The saga (or drama, if you like) in Greece is continuing and even though the country was able to make a 200M EUR interest payment to the IMF earlier this week, markets shouldn’t be too optimistic just yet as that payment is less than 5% of the total cash amount it has to pay in the next 4-5 weeks.

Indeed, Greece has just 3 days left to find 750M EUR to meet the requirement of a principal payment to the IMF which is due next Tuesday, and we consider it to be quite impossible for the country to meet this demand without finding additional sources to generate cash from.

There’s little doubt the 200M EUR was mainly funded by Athens’ radical request whereby the public agencies were ordered to wire the majority of their cash resources back to the central government in Athens. This was a very clear indication the Greek treasury was running on fumes as it could not afford to pay the salaries of government employees so there’s little hope the country will be able to repay the 750M EUR to the IMF next week without reaching a new bailout deal with its lenders.

Greece ECB

The the population of Greece is understandably getting nervous as the negotiations between the Greek government and the European Central Bank, IMF and the European Union are still ongoing. Prime Minister Tsipras already had to remove his Finance Minister Varoufakis from the negotiation table as he was despised by the other side. Additionally, Varoufakis is also taking a lot of heat inside his own country after revealing how rich he really is.
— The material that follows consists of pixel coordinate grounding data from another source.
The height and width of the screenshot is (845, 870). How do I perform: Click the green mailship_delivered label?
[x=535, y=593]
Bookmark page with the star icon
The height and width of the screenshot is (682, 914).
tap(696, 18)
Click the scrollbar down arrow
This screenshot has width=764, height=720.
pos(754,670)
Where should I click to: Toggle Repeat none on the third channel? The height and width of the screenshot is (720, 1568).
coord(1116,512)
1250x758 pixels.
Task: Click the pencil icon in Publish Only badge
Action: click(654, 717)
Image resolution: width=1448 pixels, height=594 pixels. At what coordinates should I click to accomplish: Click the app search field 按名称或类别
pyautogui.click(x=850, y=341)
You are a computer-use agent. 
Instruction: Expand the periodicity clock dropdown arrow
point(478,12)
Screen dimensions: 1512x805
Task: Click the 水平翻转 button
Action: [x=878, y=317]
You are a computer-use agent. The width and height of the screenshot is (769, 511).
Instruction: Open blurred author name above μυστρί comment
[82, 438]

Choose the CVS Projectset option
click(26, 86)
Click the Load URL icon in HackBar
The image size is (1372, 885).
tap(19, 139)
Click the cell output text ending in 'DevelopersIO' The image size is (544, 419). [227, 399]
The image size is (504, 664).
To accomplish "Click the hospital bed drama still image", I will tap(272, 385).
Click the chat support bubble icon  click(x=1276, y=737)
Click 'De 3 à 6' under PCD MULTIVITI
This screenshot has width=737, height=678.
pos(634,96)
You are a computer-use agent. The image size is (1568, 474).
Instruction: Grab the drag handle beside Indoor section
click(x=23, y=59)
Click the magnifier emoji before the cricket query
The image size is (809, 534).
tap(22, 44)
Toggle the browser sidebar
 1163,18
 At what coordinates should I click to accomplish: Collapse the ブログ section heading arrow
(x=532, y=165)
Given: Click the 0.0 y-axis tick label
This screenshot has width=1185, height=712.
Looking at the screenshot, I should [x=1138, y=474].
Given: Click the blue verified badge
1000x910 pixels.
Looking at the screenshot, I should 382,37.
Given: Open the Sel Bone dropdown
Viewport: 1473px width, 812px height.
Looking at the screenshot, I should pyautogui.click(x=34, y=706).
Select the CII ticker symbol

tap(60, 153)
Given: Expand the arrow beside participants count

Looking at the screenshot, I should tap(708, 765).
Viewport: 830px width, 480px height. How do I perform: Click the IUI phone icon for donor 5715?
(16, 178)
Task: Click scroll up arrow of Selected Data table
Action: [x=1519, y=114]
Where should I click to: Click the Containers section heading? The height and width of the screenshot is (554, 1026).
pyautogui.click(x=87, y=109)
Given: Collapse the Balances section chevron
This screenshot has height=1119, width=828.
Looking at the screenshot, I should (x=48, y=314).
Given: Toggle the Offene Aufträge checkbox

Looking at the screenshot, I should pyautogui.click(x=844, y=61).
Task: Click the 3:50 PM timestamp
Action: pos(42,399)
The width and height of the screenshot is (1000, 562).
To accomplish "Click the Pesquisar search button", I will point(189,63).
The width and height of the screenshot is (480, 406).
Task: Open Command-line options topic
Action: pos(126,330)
Whilst the Greek population is very clearly suffering, Varoufakis thought it was a good idea to show the French magazine Paris Match how rich he really is.

The banks in Greece once again feel a lot of pressure as thousands of people have started to withdraw cash. The European Central Bank once again had to step in by increasing the Emergency Liquidity Assistance to the Greek Banks as it had to raise the ceiling by another 2B EUR. The banks are still trying to pretend there’s no bank run going on, but all other evidence suggests the opposite is going on.

Greek ATM

The Greek government is now proposing to instate a tax on withdrawals from ATM’s in the country and aims to raise 180M EUR in additional fees due to this measure. This is clearly aimed at containing the current ‘soft’ bank run that’s going on in the country. Additionally, all wire transfers of in excess of 1,000 EUR will also be subject to the tax.

With this idea, Greece is effectively introducing a capital control in the country, and it obviously would not do that if the situation didn’t demand for drastic measures to be taken. The clock is ticking, and Athens only has a few days left in its negotiations. Someone will have to crawl through the sand to make this story have a happy end (until it starts all over again in a few months)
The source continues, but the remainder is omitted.